[Stored data entries]
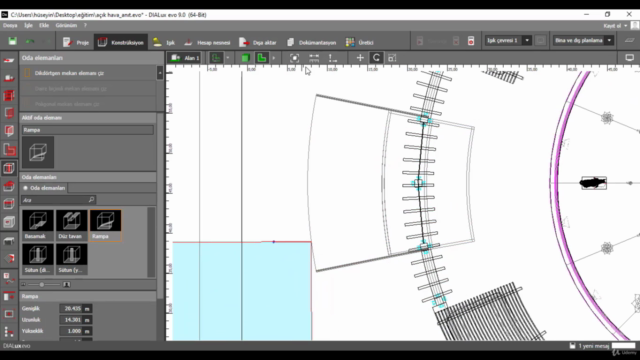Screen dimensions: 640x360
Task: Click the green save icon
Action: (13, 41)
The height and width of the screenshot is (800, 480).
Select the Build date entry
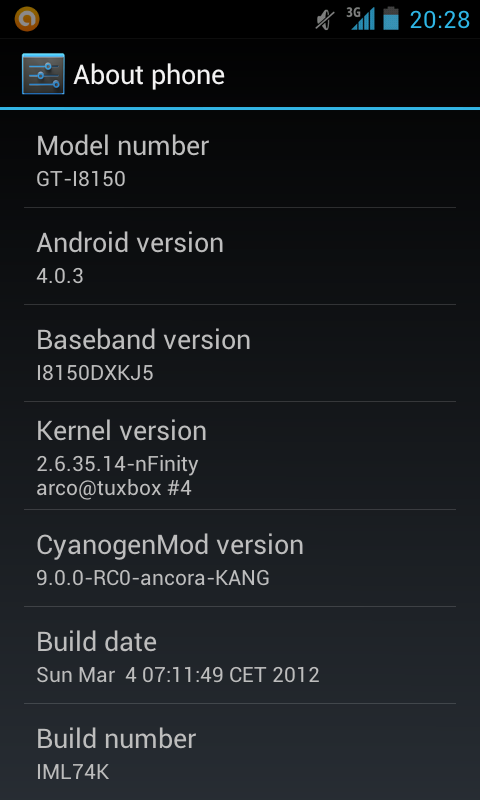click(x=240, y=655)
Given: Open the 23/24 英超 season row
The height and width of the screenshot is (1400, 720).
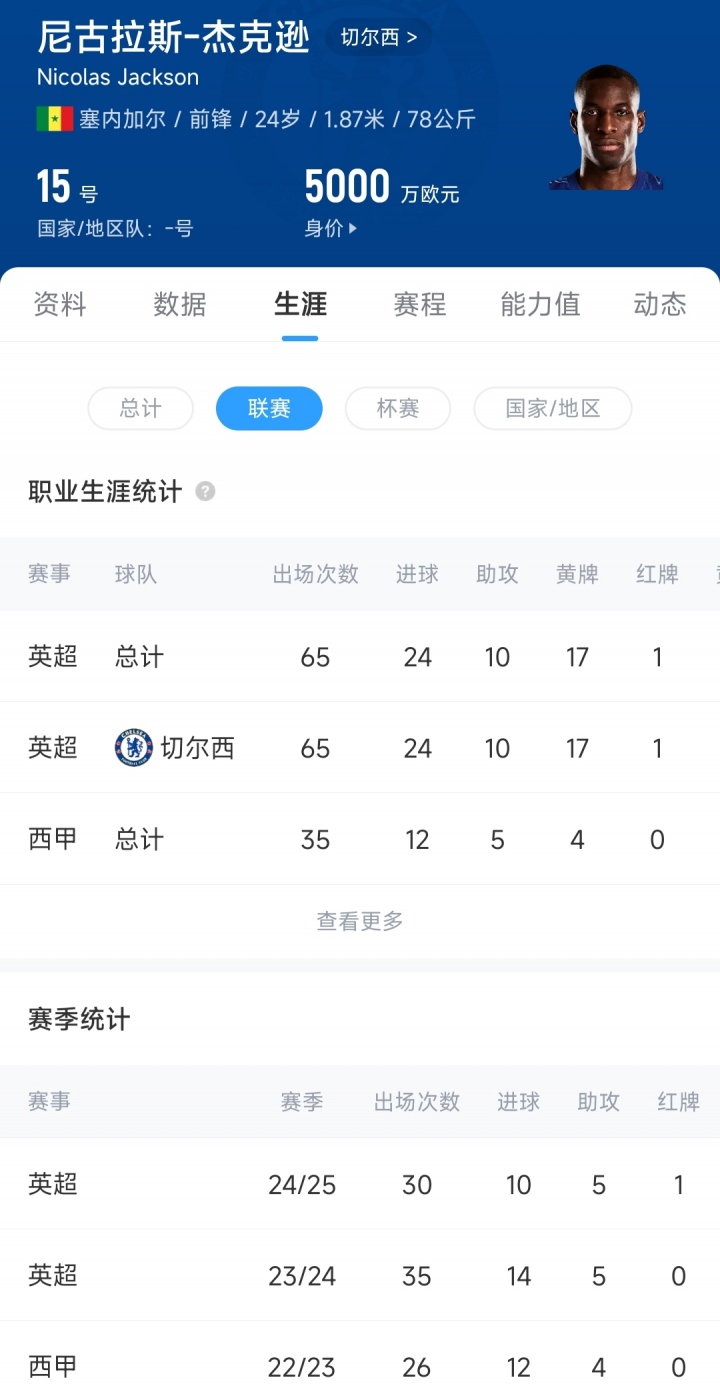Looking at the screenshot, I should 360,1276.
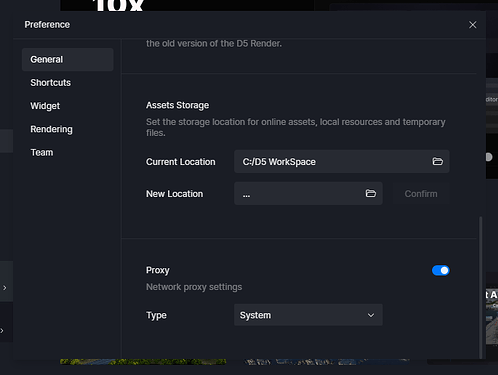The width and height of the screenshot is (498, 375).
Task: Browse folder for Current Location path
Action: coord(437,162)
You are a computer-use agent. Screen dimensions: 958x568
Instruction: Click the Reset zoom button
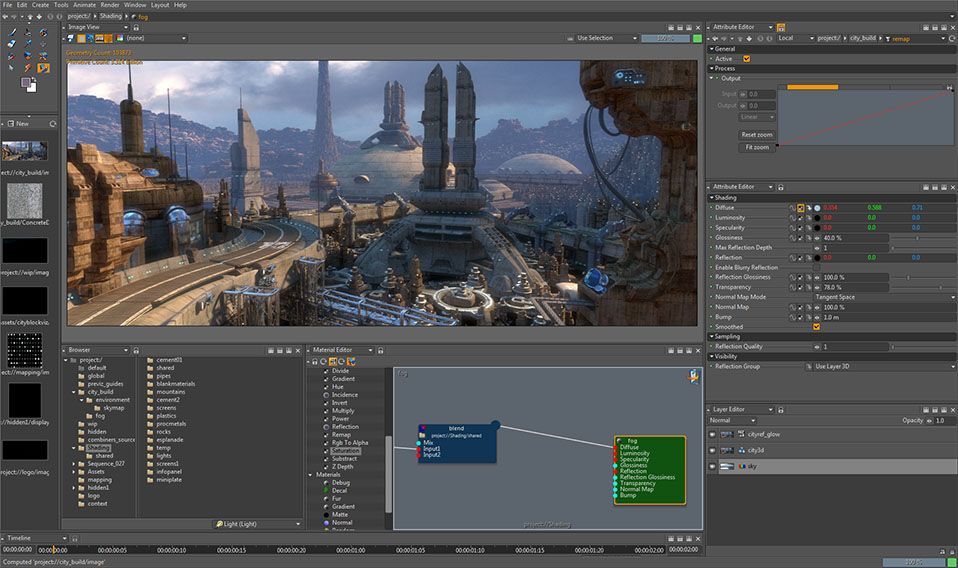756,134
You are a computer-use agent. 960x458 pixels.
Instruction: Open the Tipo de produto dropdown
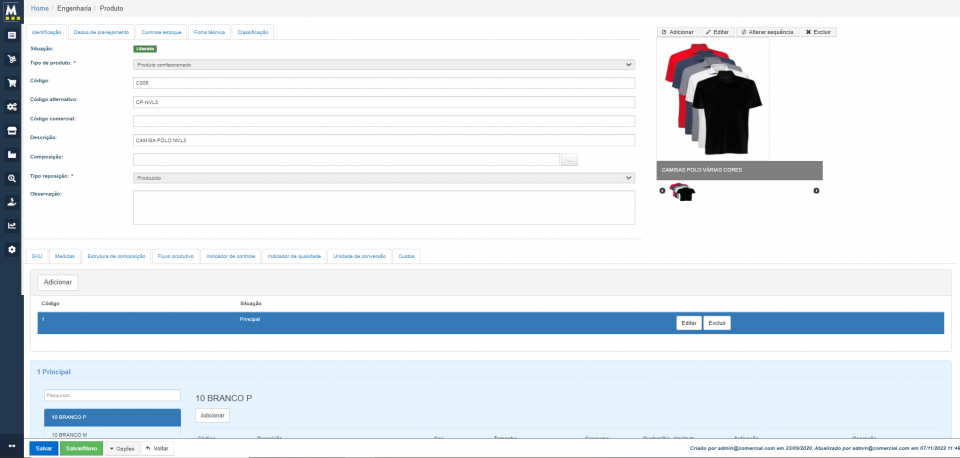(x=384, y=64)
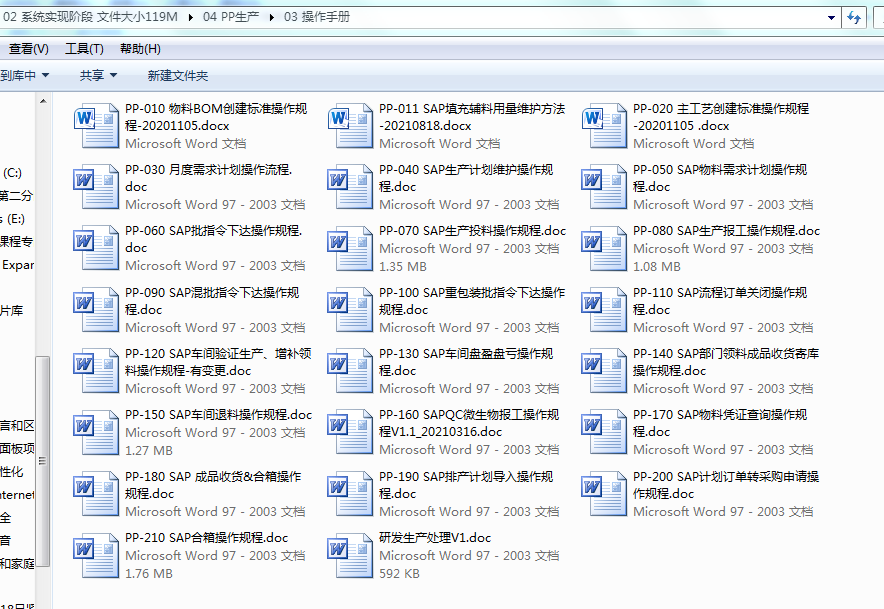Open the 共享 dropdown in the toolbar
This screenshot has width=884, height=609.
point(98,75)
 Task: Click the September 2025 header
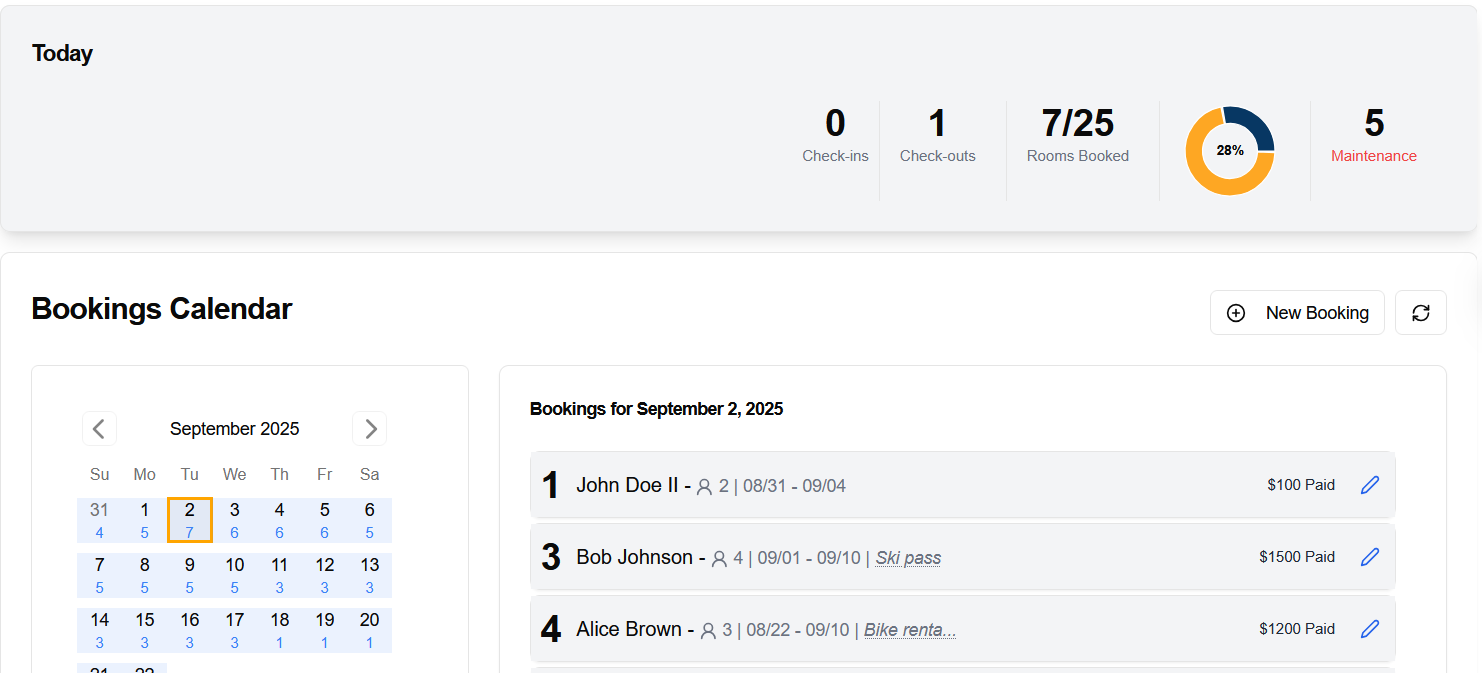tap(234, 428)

- [What you should do]
Spot the lines above that mention "agent" and copy them.

- [Answer for the task]
You are a computer-use agent. Screen dimensions: 958x568
You are a computer-use agent. 960x458 pixels.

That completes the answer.